Introducing Aurelia:

My first reaction is (of course) that this is why a lot of developers look at JavaScript and the web front-end see only thrash, and feel only fatigue. And in this case in particular (given Eisenberg’s previous project involvements), it smells a bit of icarian hubris.

And in that respect, you won’t find me among the early-adopters. (Taking a page from “sometimes better isn’t better if it’s different” here.)

That being said, this isn’t to suggest that there is nothing interesting happening in the Aurelia project. Count me with Tom Dale (here, and a couple of the tweets that immediately follow) in that the pluggable data-binding seems like a huge takeaway here and that we are going to see that in every framework, that you can’t have a compelling inter-op story without that. But much of the rest of what’s being pitched here (e.g., modularized code, no external dependencies, “just vanilla JavaScript”) — that’s all stuff that we’ve heard before.

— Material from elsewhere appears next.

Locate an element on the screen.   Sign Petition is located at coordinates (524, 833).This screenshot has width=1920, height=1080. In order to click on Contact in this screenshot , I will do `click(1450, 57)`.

(As a brief aside re: the icarian hubris remark above: let’s not lose sight of the easy-to-see flip side of that: that if anyone is going to propose a new framework, who better than someone like Eisenberg? who better than someone has been deep into other projects like this? And/but that’s also where the disappointment comes from — that it just winds up feeling like yet another technical leader decides to zig instead of zag, to go off and create a new thing instead of doing the hard work of taking something and making it better.)

“more than just picking a few JavaScript solutions”

by !undefined

Planning A Front-end JavaScript Application:

Thoughtful piece by Cody Lindley over on the Telerik Developer Network. Even if you don’t agree with all of his points, he definitely sketches out a good framework for how to approach the problem of getting your application off the ground.

A couple of additional points here:

  1. Don’t get caught up in the specific technologies that Lindley is using in this article. They’re just there as examples, and he doesn’t appear to be strongly advocating for any of them — just that you consider something to fill in that blank on your project.
  2. There’s a bit of YMMV going on here depending on the specifics of your situation. That being said, most of the key lessons here should be easy to adapt — give or take a couple of questions on the checklist.

Again: look past any knee-jerk disagreements you might have (e.g., API first development; e.g., no RWD for “web apps”) and draw out the larger questions.